提示文:
((

認知とは「理解・判断・論理などの知的機能のこと」を指します。認知機能とは「見る・聴く・触る・嗅ぐ・味わうといった五感から得た情報をもとに、周りの状況を理解して行動する能力のこと」です。

一般的に、認知機能は年齢とともに低下します。一方で、病気や外的要因によって、認知機能の低下が急激に悪化する場合もあります。特に、普段の生活の中で認知機能の低下が明らかになると、生活の質が大きく損なわれます。

重症化を防ぐために、早期に診断して適切な治療を受けることが重要です。

認知機能低下

認知機能低下の原因

認知機能低下の原因は多岐にわたります。

加齢は、認知機能低下が起こる要因のひとつです。60歳以上の高齢者で、認知症が生涯発生する確率は50%と報告されています。年齢を重ねることで、脳の細胞が減少したり機能の低下が進んだりすることで、記憶力や注意力などに影響をきたします。
(出典:日本老年学会「高齢者および高齢社会に関する検討ワーキンググループ報告書2024」

アルツハイマー型認知症や血管性認知症なども認知機能の低下を引き起こす原因です。これらの病気は、脳内の異常なタンパク質の蓄積や血管の損傷によって、脳の機能が徐々に衰えることで発症します。

他にも、高血圧や糖尿病、脂質異常症などの生活習慣病は、長期間にわたり血管や神経にダメージを与え脳血流の障害を引き起こすため、認知機能低下のリスクを高めます。

加えて、慢性的なストレスや睡眠不足も脳機能に悪影響を与える要因です。これらのリスクを軽減するためには、生活習慣の見直しや定期的な健康チェックが重要です。

認知機能低下の前兆や初期症状について

認知機能低下の前兆や初期症状は、日常生活で気づきにくい場合があります。

認知機能低下は「認知症」と診断される前の状況であり、日常生活を送ることができるケースもあるためです。認知機能低下の主な症状は、以下の表のとおりです。

症状 ポイント
記憶障害 生理的な老化現象による物忘れに対して、病的な物忘れが起こる(例:自分が言ったことを思い出せない、昼ご飯を食べたこと自体を忘れる)
失語(しつご) 言葉に関わる脳の部分が機能しなくなり「聞く」「読む」「話す」などの行為が正常にできなくなる
(例:固有名詞が出てこなくなり「これ」「あれ」を多用する、聞こえていても理解できなくなる)
失行(しっこう) 日常生活で普通におこなっている行動ができなくなる
(例:洋服が着られないようになる、仕事の道具を使えなくなる)
失認(しつにん) 見ている物が何か分からず、物体を認識できなくなる
(例:普段よく行くスーパーに行けなくなる、醤油を取ってとお願いされても醤油を認識できなくなる)
遂行機能障害 物事に計画的に取り組めなくなる
(例:料理ができなくなる、これまでできた仕事を進められなくなる)

できるだけ早く対処しなければ、進行が進みやすくなるため早期予防や治療が重要です。

))

作業項目 A:
認知機能低下についての文章をもとに、次の問いに答えてください。
(i) 60歳以上の高齢者で認知症が生涯発生する確率は、何%と報告されていますか。
(ii) 生活習慣病として挙げられている病名は何ですか。
(iii) 「失行(しっこう)」の例として示されている行動は何ですか。
作業項目 B: 認知機能低下についての文章を、最後の文の後から引き継いで書き進めてください。

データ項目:
((

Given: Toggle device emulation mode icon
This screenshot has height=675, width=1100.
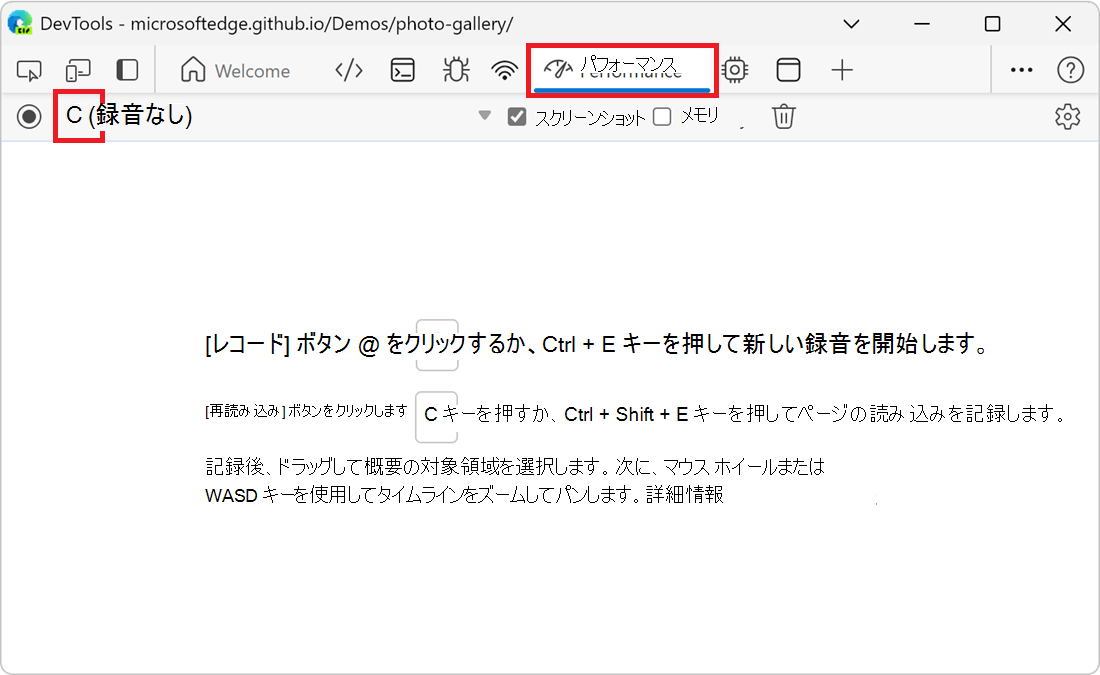Looking at the screenshot, I should click(78, 70).
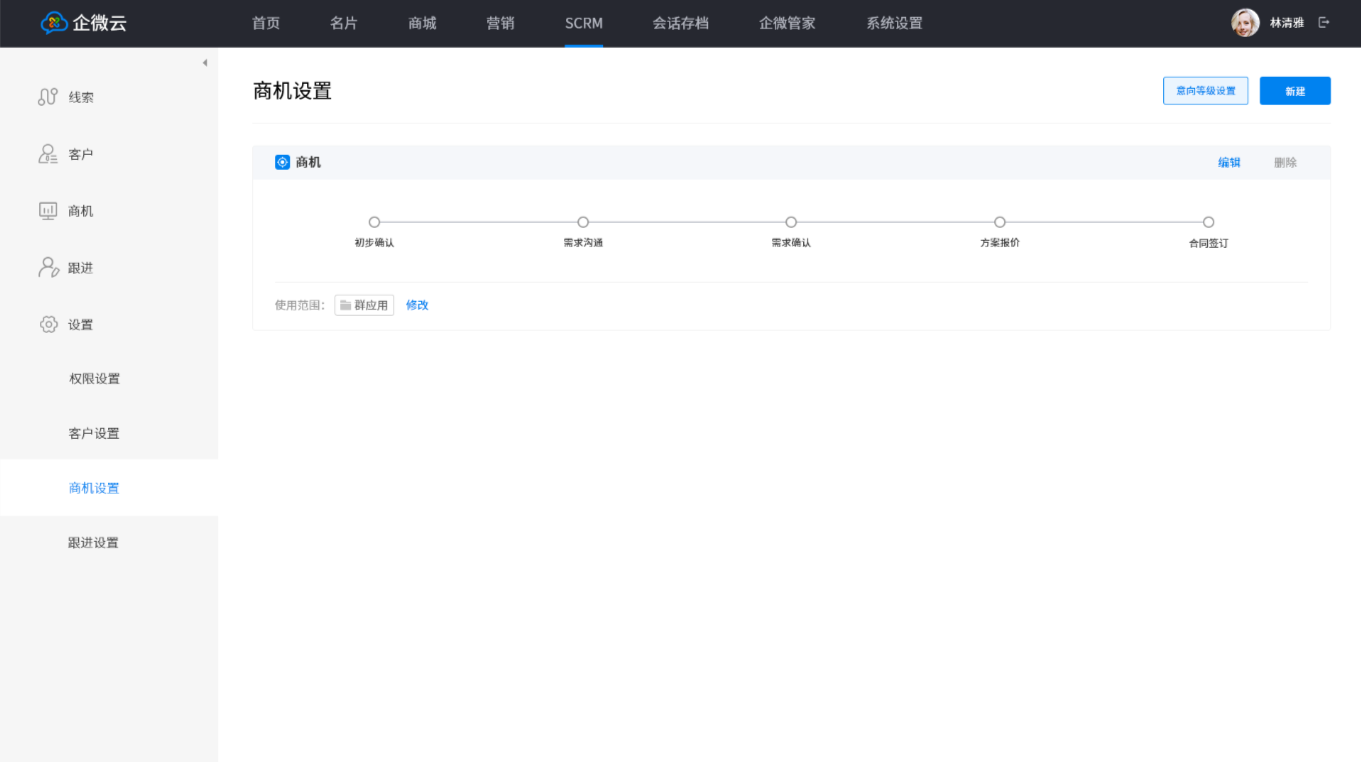1361x762 pixels.
Task: Click the 企微云 logo
Action: pyautogui.click(x=84, y=23)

))

作業結果 A:
(i) 50%と報告されています。
(ii) 高血圧、糖尿病、脂質異常症です。
(iii) 洋服が着られないようになること、仕事の道具を使えなくなることです。

作業結果 B:
認知機能低下の検査・診断

認知機能低下の検査・診断は、主に医療機関で行われ、認知症や軽度認知障害の早期発見を目的としています。

まず問診を行い、患者さんや家族の話をもとに生活の中での変化や症状の現れ方を確認します。特に、物忘れや時間感覚の混乱、日常的な判断力の低下が見られる場合は、認知機能低下のサインとなる場合があります。

その後「HDS-R(改訂版長谷川式簡易知能評価スケール)」や「MMSE(Mini-Mental State Examination)」などで認知機能を評価します。記憶力や注意力、言語能力、計算能力、時間や場所の認識などを評価します。

さらに、詳細な診断が必要な場合は、MRIやCTなどの画像診断を行い、脳の萎縮や血管の状態をチェックします。

また、血液検査によって甲状腺機能の異常やビタミン不足など、認知機能に影響を与える病気の有無を確認することも重要です。血液検査の結果により、適切な治療方針を立てやすくなります。

認知機能低下の治療

認知機能低下の治療は、主に原因によってアプローチが異なります。

例えば、慢性硬膜下血腫が認知機能低下の原因である場合は、頭の中に溜まった血腫(血の塊)を外科的な手術で取り除きます。ほかにも、甲状腺機能やビタミン不足が要因となっているケースでは、薬物療法を行うことがあります。

また、軽度の認知機能低下の場合は、生活習慣の改善や脳トレーニングが推奨されます。特に、適度な運動やバランスの取れた食事、十分な睡眠は脳の健康に寄与し、認知機能を保つ助けになります。

さらに、社会的な活動や趣味を通じての交流も、脳を刺激する良い方法です。

治療は個々の症状や状態に合わせて行う必要があり、早期発見と早期介入が治療効果を高めるために不可欠です。

認知機能低下になりやすい人・予防の方法

認知機能低下は、さまざまな要因により発生します。

認知機能低下は加齢による影響を受けるため、高齢者は症状が現れやすいと言えます。他にも、遺伝的な要因や生活習慣が関連する可能性があります。特に、運動不足や不適切な食生活、高血圧、糖尿病、喫煙などの生活習慣は、認知機能低下のリスクを高める要因です。

また、社会的孤立や精神的ストレスも、脳に悪影響を及ぼし、結果として認知機能低下を起こす恐れがあります。

認知機能低下を予防する方法は、健康的な生活習慣の確立です。具体的には、ウォーキングや水泳、ヨガなど定期的に運動したり、バランスの取れた食事を心掛けたりします。

さらに、認知機能を鍛えるための脳トレーニングやパズル、読書、楽器演奏なども効果的です。社会的な活動を通じて人とのつながりを大切にし、ストレス管理を行うことも予防には欠かせません。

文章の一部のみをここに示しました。